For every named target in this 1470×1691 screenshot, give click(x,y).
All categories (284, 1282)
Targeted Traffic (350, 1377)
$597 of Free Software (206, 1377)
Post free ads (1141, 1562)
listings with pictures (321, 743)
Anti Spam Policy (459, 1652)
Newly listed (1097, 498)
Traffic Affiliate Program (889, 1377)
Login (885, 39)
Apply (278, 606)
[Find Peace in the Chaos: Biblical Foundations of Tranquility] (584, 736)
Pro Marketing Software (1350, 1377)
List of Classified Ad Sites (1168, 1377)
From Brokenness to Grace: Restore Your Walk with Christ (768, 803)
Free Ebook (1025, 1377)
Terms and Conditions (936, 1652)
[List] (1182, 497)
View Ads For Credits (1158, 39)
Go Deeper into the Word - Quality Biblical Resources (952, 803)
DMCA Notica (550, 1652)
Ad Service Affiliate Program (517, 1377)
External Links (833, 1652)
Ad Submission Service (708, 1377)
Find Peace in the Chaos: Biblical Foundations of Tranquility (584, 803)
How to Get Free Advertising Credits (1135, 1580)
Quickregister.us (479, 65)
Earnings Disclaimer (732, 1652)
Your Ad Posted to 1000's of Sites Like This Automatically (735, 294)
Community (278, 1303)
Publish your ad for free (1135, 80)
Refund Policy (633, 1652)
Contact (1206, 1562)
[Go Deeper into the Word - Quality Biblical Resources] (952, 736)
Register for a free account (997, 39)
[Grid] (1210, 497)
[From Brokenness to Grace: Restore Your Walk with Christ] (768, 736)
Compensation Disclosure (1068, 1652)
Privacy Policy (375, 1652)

================

__Task goal__: Counting only lines that contain the word "Affiliate", give the number found in the data, and nothing else.

__Reply to the task__: 2